A young French teacher released on Sunday by Iran after being held on espionage charges was actually working with the French MI6, a former senior French spy claimed yesterday.
By Henry Samuel
Clotilde Reiss, 24, who was held for ten months in Iran on spying charges, had worked "very well" for France, according to Pierre Siramy, a former high-ranking member of France's external intelligence service, the DGSE.
The claims sparked instant consternation and denials from the French intelligence community, as the official foreign ministry line has always been that she was an innocent academic with no links to spying.
Mr Siramy said she was not a spy "in the classic sense of the word", but worked "à l'anglaise"(in the English style). In other words she "bravely" handed over information on an "amicable" basis for the good of the country.
"She was our representative's contact," said Mr Siramy.
In this capacity she provided reports on domestic politics in the run up to last July's presidential elections and on a nuclear site under construction next to the central town of Isfahan where she was an assistant university teacher, said Mr Siramy.
"She deserves to be recognised as someone who worked very well (for France)," he said.
Anonymous, high-ranking sources in the DGSE broke their traditional silence to deny Mr Siramy's "mendacious claims". "Miss Reiss has never worked for us" in any capacity and was never assigned a code name or number, the sources said.
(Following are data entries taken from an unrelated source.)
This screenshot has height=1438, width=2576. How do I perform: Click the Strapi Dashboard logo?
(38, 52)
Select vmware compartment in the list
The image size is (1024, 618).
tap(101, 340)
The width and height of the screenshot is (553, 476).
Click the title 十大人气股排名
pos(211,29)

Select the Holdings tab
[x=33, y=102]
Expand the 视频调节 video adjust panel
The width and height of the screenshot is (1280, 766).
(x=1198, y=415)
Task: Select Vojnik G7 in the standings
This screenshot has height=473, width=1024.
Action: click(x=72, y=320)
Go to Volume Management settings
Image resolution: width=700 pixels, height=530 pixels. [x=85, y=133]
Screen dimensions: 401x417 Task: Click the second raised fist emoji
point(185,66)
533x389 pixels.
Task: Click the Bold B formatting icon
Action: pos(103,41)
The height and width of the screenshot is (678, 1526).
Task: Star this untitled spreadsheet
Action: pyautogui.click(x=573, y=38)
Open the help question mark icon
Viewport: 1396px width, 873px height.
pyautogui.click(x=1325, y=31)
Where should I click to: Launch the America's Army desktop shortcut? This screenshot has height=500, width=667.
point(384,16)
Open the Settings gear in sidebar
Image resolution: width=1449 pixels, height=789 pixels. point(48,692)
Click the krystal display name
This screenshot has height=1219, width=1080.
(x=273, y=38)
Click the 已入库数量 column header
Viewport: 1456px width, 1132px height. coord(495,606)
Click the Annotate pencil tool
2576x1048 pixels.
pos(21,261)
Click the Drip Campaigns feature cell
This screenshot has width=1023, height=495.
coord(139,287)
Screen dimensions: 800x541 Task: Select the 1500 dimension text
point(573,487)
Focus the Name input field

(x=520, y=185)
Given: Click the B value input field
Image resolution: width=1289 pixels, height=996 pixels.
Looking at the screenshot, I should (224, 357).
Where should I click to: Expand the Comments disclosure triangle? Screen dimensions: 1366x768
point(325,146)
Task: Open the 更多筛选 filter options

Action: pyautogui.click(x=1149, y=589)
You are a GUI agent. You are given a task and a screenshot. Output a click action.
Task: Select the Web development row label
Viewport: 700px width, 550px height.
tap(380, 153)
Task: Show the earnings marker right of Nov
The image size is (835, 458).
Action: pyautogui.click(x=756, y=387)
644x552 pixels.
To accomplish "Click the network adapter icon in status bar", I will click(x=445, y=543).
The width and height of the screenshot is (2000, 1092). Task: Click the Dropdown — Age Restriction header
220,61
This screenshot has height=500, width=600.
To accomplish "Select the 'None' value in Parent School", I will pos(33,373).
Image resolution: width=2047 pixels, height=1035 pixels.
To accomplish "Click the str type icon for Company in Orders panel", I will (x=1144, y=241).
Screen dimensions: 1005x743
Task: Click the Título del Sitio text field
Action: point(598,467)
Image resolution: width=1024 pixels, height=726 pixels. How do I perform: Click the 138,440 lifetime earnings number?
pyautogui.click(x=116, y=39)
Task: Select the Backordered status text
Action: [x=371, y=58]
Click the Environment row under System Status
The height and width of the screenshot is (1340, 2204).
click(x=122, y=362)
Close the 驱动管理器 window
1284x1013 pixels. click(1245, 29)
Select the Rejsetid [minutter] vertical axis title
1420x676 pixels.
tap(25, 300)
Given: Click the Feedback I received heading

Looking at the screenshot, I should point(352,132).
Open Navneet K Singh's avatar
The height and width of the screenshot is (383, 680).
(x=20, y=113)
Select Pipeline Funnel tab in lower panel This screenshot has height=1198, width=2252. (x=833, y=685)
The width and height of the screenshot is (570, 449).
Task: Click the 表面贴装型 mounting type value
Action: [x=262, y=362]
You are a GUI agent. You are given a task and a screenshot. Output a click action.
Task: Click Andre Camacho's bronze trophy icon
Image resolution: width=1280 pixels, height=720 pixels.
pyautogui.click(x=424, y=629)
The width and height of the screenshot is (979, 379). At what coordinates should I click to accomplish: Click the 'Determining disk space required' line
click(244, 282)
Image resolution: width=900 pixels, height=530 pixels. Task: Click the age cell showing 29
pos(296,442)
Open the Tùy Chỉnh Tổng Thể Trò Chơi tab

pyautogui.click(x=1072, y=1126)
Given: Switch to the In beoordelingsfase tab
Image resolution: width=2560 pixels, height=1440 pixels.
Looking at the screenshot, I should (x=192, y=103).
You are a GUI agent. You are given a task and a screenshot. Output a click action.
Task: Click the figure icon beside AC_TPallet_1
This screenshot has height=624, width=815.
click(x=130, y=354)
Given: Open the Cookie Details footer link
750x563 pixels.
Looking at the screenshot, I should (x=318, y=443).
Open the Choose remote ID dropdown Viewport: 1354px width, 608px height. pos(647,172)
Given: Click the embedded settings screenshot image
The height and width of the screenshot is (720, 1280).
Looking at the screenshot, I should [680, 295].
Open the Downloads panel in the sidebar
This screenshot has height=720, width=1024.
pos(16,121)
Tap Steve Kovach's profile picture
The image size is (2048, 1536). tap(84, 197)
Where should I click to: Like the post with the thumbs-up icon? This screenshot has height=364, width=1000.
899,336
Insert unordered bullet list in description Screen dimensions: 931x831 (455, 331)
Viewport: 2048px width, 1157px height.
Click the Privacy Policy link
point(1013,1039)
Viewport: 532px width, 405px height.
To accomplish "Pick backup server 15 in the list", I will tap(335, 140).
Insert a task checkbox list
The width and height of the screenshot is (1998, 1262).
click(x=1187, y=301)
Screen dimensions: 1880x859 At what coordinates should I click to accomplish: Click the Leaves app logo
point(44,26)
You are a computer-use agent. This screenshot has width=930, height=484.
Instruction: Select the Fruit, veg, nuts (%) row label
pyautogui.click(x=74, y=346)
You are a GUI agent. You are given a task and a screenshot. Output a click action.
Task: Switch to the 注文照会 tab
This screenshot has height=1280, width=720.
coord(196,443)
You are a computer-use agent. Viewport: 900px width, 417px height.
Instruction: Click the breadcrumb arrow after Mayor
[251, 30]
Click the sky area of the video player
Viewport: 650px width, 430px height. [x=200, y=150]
Mr Siramy was already in their sights for recently publishing a revealing account of his time within the spy service.
His comments are embarrassing for Paris as they add fuel to Teheran's claims that Miss Reiss was part of a Western plot to topple the clerical regime following President Mahmoud Ahmadinejad's disputed re-election last June.
Miss Reiss was seized as she tried to leave Iran on July 1 and charged with acting against national security by participating in opposition protests, collecting information and sending pictures of the demonstrations abroad.
She admitted as much under the duress of a televised show trial and after spending six weeks in Iran's dreaded Evin prison.
The Iranian Embassy in Paris long insisted that Miss Reiss was not as "innocent" as Paris claimed and had not been arrested "by chance".
Nevertheless, on Saturday a Teheran court instantly commuted her two five-year prison terms to a fine and returned her passport.
President Sarkozy said her release was mainly thanks to the "active role" of Brazil, Senegal and Syria.
But questions were raised over the timing of the release of two Iranians held in France.
The first, an engineer, returned to Iran last Friday after France refused to extradite him to the United States, where he is suspected of illegally buying equipment for nuclear military use.
An expulsion order for the second was signed yesterday. Ali Vakili Rad is serving a life sentence in France for the 1991 murder of Iran's last prime minister under the Shah.
He was convicted in 1994 of strangling Shapour Bakhtiar and stabbing him to death with a kitchen knife in the ex-premier's Paris flat.
Mr Rad has served the minimum 18-year term and a court is expected to order his release today.
Bernard Kouchner, the foreign minister, insisted that there had been "no horse trading" with Iran to secure Miss Reiss' freedom. But an interior ministry source said that it had been told not to sign Mr Rad's expulsion order until Miss Reiss was released.
"I think the government would do well to explain itself, to speak clearly rather than denying the obvious," said Benoit Hamon, the opposition Socialist party spokesman.
Political observers said Miss Reiss’ release could be party of a last-ditch attempt by Iran to stave off UN Security Council sanctions for its lack of transparency over its nuclear programme.
Western powers accuse Iran of attempting to develop nuclear weapons under the guise of a civilian nuclear program.